There’s absolutely nothing wrong with your 13 year old being at his fathers house alone in the afternoon. Loads of kids have done this for years. You having ‘evidence’ of this is neither here nor there. It’s not proof your son is better off with you full time at all. There is no fight to be had there. Your son is of an age where his opinion counts most and if he is happy to continue going to his dads every other week, then that’s what will happen.

It sounds like you have made a series of bad decision. No pension before you had your son or since. You blame this on bad financial advice. Are you saying you got professional financial advice and they told you, you don’t need a pension and no other plan in place? I very much doubt that true. And if it is, what was your plan for retirement? What was their plan for your retirement?

You are in your late 50s but still have another 10 years before you will have paid enough for the full state pension? With only 3 years off work when ds was small? How did that happen?

You also chose to tie yourself to the finances of a man and rely on his assets for a pension with nothing legal to back that up.

You had many years before your child to grow your career and many years after.

I am not saying this to kick you while you are down, but your financial position is not just because decided to rely on a man’s finances with no legal right to it. There’s been a lot of poor financial decisions along the way. You need to start rectifying that. If your business can not earn more, you need to get employed work.

I left and emotionally and financially abusive man. I get that it’s hard. However, you need to start making sound financial decisions and actually looking into the implications of decisions you are making.

Sellorkeep · 30/10/2022 08:54

Are your national insurance contributions up to date? As self employed you’d have been paying class two which is very cheap. The rules on how far you can back pay change next year so if I were in your shoes if back fill any missing years you still can while you can.

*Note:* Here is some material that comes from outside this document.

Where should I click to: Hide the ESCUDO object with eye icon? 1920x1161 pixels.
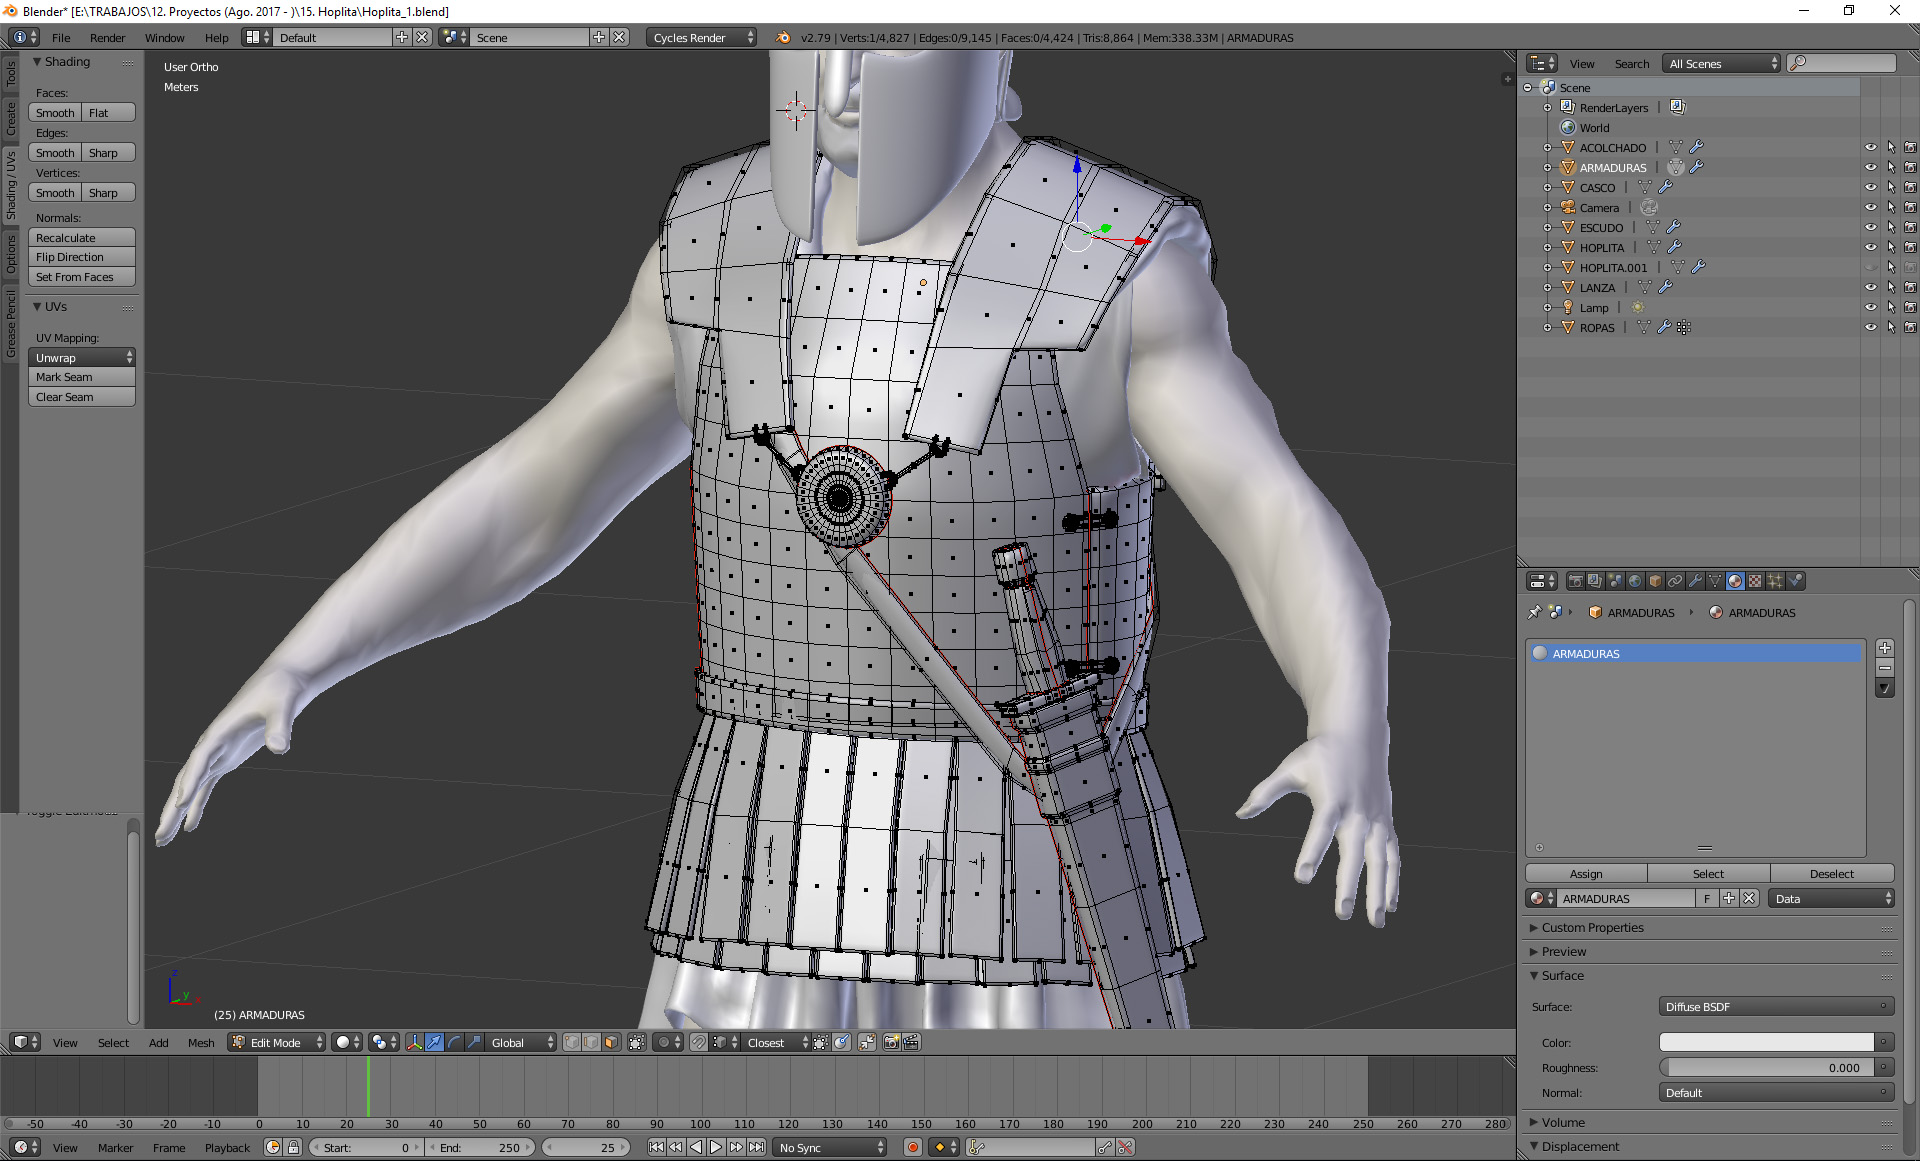(1870, 227)
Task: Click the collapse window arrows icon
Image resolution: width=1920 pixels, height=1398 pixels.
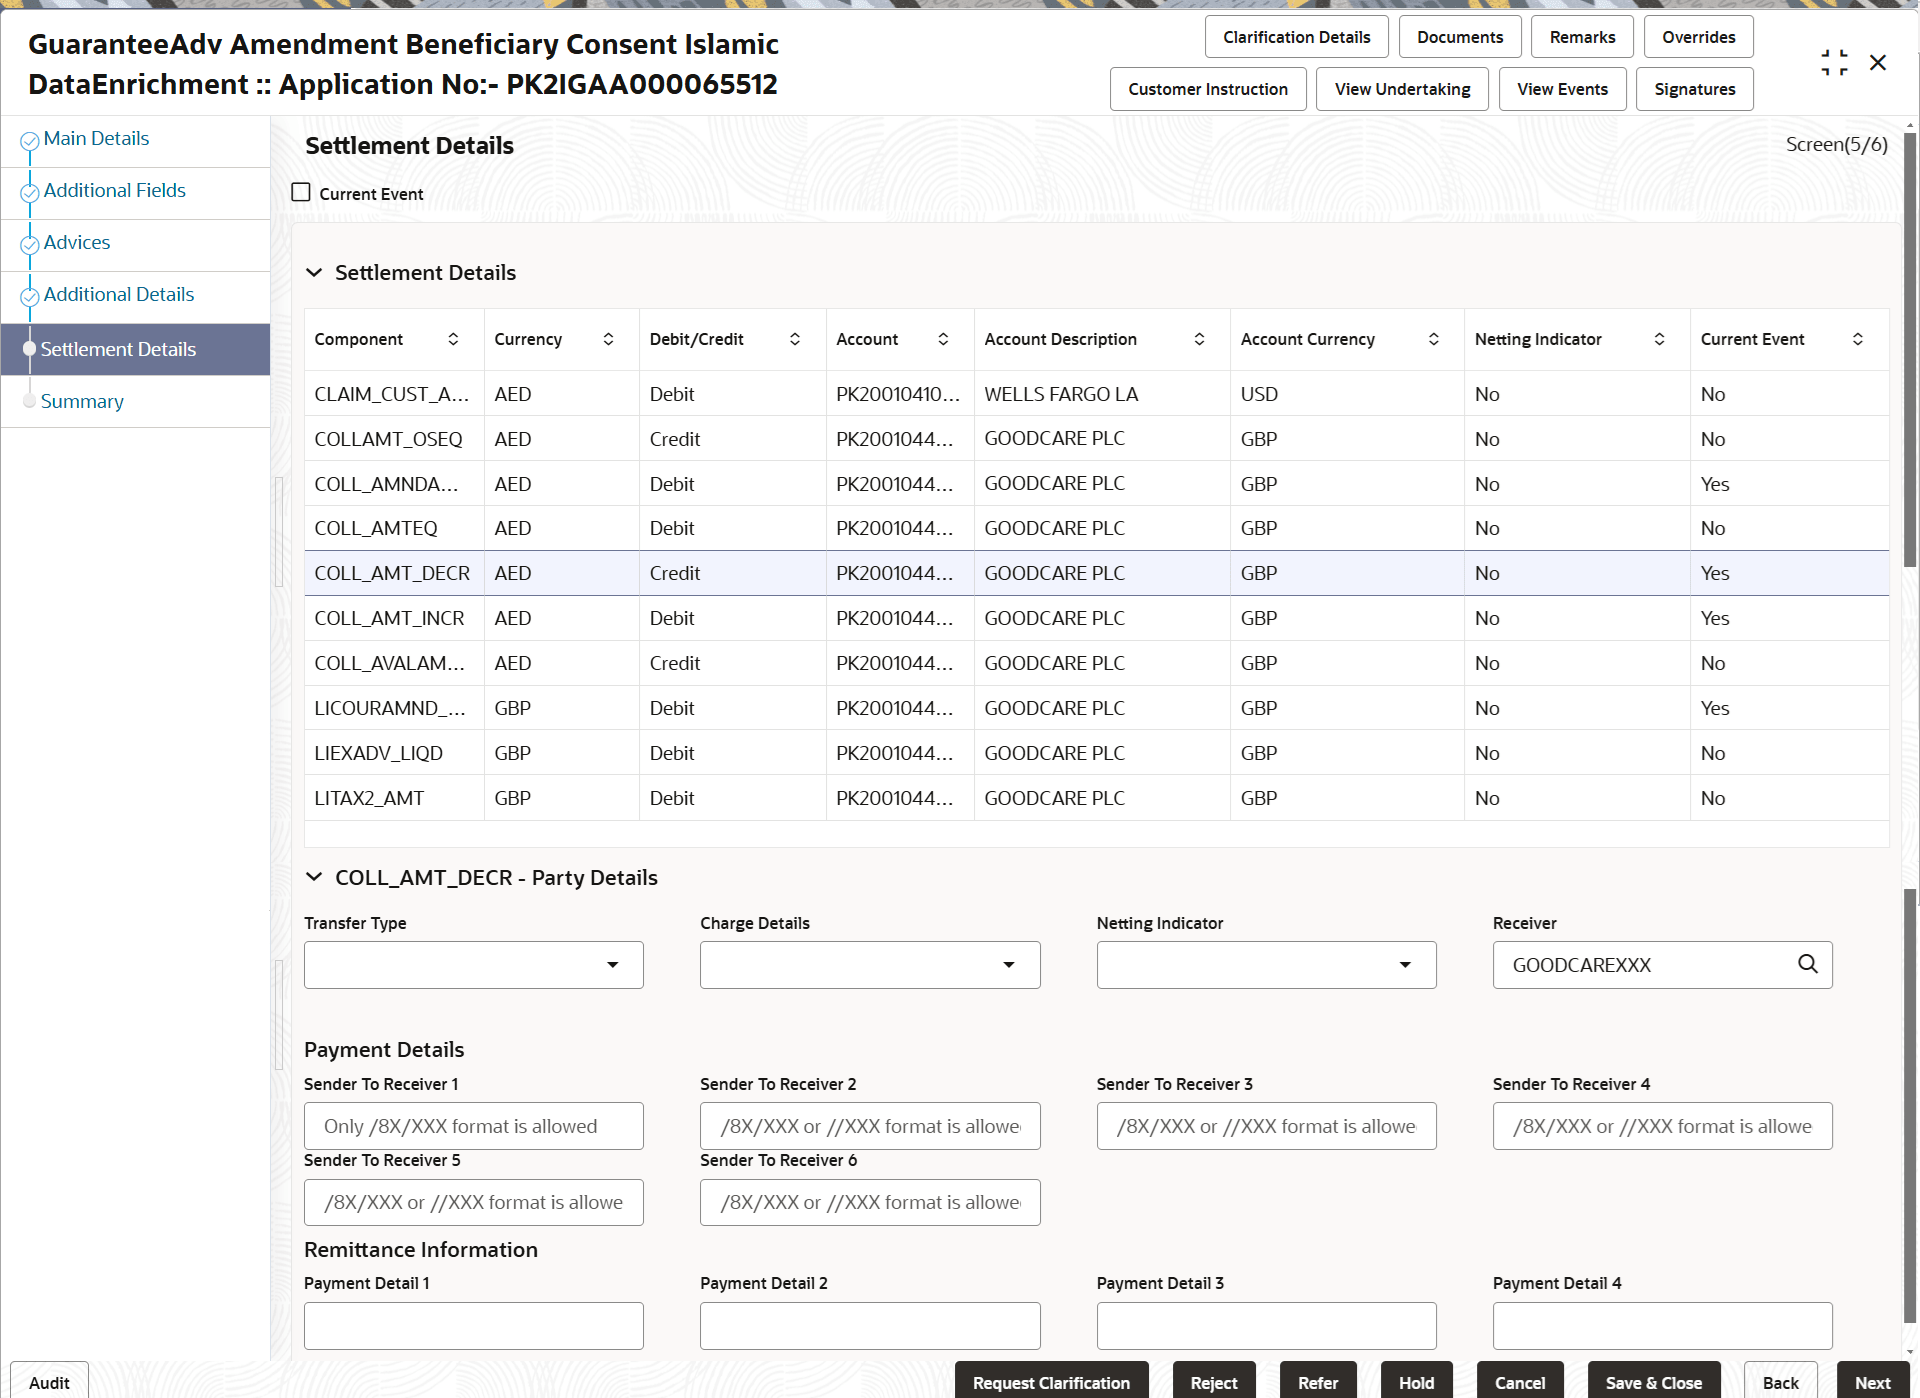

Lights0ffLights0n · 30/10/2022 09:51

As you are not married

You can only claim if something is in your joint names, such as joint bank account, joint savings, joint property

Everything else belongs to the person whose name it is in

You can find further clarification on www.gov.uk and on Citizens Advise website

You are either married / civil partnership
or
Single

In your case, you are legally single

WeaponisingIncompetence · 30/10/2022 10:48

Sellorkeep · 30/10/2022 08:54

Are your national insurance contributions up to date? As self employed you’d have been paying class two which is very cheap. The rules on how far you can back pay change next year so if I were in your shoes if back fill any missing years you still can while you can.

Thanks @Sellorkeep I recently did this so I'm now as up to date as possible.

OP posts:
WeaponisingIncompetence · 30/10/2022 10:55

Thanks all. I'm off to 'do better'. Quote from Maid

OP posts:
ancientgran · 30/10/2022 11:03

Loserluck · 30/10/2022 00:08

This may sound harsh but it sounds like you've chosen to rely almost totally on your partner to provide for you

yes, and the partner obviously welcomed the free childcare and easy life. Op’s mistake was not getting married as it meant no protection for the inevitable.

It wasn't exactly free childcare if he was paying for everything.

Theskyisfallingdown · 30/10/2022 11:23

It’s shocking that so many women choose to give up their financial and housing security for a boyfriend, still. Zero research done on any day over all these years, on the lack of legal protections legally single people have?
I’d recommend you don’t waste money on a solicitor to tell you obvious things that are easily googleable, you’ll need every penny for your own future.

Theskyisfallingdown · 30/10/2022 11:25

www.citizensadvice.org.uk/family/living-together-marriage-and-civil-partnership/living-together-and-marriage-legal-differences/
citizens advice bureau link listing basic differences between cohabiting people and married couples

Theskyisfallingdown · 30/10/2022 11:28

Loser there is no marital home. As you said, they chose not to have the legal protections of marriage.